Example: Only return documents with a distance between 0.01 and 0.05
results = table.search([1, 2, 3]).distance_range(0.01, 0.05).limit(10).to_list()
To specify a distance range in SQL, use BETWEEN or other comparison operators in the HAVING clause:
Example: Only return documents with a distance between 0.01 and 0.05
SELECT id, text, vec_l2_distance(text_vec, '[1,2,3]') AS distance
FROM documents
HAVING distance BETWEEN 0.01 AND 0.05
ORDER BY distance
LIMIT 10;
Metadata filtering
As a relational database, TiDB supports a rich set of SQL operators and allows flexible combinations of filtering conditions.
For vector search in TiDB, you can apply metadata filtering on scalar fields (for example, integers and strings) or JSON fields.
Typically, there are two modes for vector search combined with metadata filtering:
- Post-filtering: TiDB first performs vector search to retrieve the top-k candidates from the entire vector space, then applies filters to that candidate set. The vector search stage typically uses a vector index for efficiency.
- Pre-filtering: TiDB applies filters before vector search. If the filter is highly selective and the filtered field has a scalar index, this mode can reduce the search space and improve performance.
Post-filtering
Use the .filter() method with a filter dictionary to apply filtering to vector search.

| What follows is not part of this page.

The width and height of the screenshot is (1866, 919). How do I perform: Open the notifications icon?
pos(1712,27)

By default, the table.search() API uses post-filtering mode to maximize search performance with the vector index.
Example: Vector search with post-filtering
results = (
table.search([1, 2, 3])
# The `meta` is a JSON field, and its value is a JSON object
# like {"category": "animal"}
.filter({"meta.category": "animal"})
.num_candidate(50)
.limit(10)
.to_list()
)
A higher
num_candidatevalue generally improves recall but might reduce query performance. Adjust this value based on your dataset and accuracy requirements.

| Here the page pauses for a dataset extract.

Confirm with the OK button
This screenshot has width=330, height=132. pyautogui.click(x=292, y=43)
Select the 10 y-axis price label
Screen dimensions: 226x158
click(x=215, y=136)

Currently, vector indexes are only effective in strict ANN (Approximate Nearest Neighbor) queries, such as:
SELECT * FROM <table> ORDER BY <distance_func>(<column>) LIMIT <n>
In other words, you cannot use a WHERE clause together with a vector index in the same query.
If you need to combine vector search with additional filtering conditions, you can use the post-filtering pattern. In this approach, the ANN query will be divided into two parts:
- The inner query performs the vector search using the vector index.

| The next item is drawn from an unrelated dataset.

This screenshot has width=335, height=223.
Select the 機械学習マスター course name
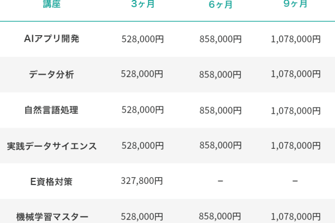[52, 216]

- The outer query applies the
WHEREcondition to filter the results.
SELECT *
FROM (
SELECT id, text, meta, vec_cosine_distance(text_vec, '[1,2,3]') AS distance
FROM documents
ORDER BY distance
LIMIT 50
) candidates
WHERE meta->>'$.category' = 'animal'
ORDER BY distance
LIMIT 10;
For supported SQL operators, see Operators in the TiDB Cloud documentation.
Pre-filtering
To enable pre-filtering, set prefilter=True in the .filter() method.
Example: Vector search with pre-filtering
results = (
table.search([1, 2, 3])
.filter({"meta.category": "animal"}, prefilter=True)
.limit(10)
.to_list()
)
For supported filter operators, see Filtering.
In SQL, use the ->> operator or JSON_EXTRACT to access JSON fields in the WHERE clause:
SELECT id, text, meta, vec_cosine_distance(text_vec, '[1,2,3]') AS distance
FROM documents
WHERE meta->>'$.category' = 'animal'
ORDER BY distance
LIMIT 10;
For supported SQL operators, see Operators in the TiDB Cloud documentation.
Multiple vector fields
TiDB supports defining multiple vector columns in a single table, allowing you to store and search different types of vector embeddings.
For example, you can store both text embeddings and image embeddings in the same table, which is convenient for managing multimodal data.
You can define multiple vector fields in the schema and perform vector search on the specified vector field by using the .vector_column() method.
Example: Specify the vector field to search on
# Create a table with multiple vector fields
class RichTextDocument(TableModel):
__tablename__ = "rich_text_documents"
id: int = Field(primary_key=True)
text: str = Field(sa_type=TEXT)
text_vec: list[float] = VectorField(dimensions=3)
image_url: str
image_vec: list[float] = VectorField(dimensions=3)
table = client.create_table(schema=RichTextDocument, if_exists="overwrite")
# Insert sample data ...
# Search using image vector field
results = (
table.search([1, 2, 3])
.vector_column("image_vec")
.distance_metric(DistanceMetric.COSINE)
.limit(10)
.to_list()
)
You can create multiple vector columns in a table and search them using suitable distance functions:
-- Create a table with multiple vector fields
CREATE TABLE rich_text_documents (
id BIGINT PRIMARY KEY,
text TEXT,
text_vec VECTOR(3),
image_url VARCHAR(255),
image_vec VECTOR(3)
);
-- Insert sample data ...
-- Search using text vector
SELECT id, image_url, vec_l2_distance(image_vec, '[4,5,6]') AS image_distance
FROM rich_text_documents
ORDER BY image_distance
LIMIT 10;
Output search results
The table.search() API lets you convert search results into several common data processing formats:
As SQLAlchemy result rows
To work with raw SQLAlchemy result rows, use:
table.search([1, 2, 3]).limit(10).to_rows()
As a list of Python dictionaries
For easier manipulation in Python, convert the results to a list of dictionaries:
table.search([1, 2, 3]).limit(10).to_list()
As a pandas DataFrame
To display results in a user-friendly table—especially useful in Jupyter notebooks—convert them to a pandas DataFrame:
table.search([1, 2, 3]).limit(10).to_pandas()
As a list of Pydantic model instances
The TableModel class can also be used as a Pydantic model to represent data entities. To work with results as Pydantic model instances, use:
table.search([1, 2, 3]).limit(10).to_pydantic()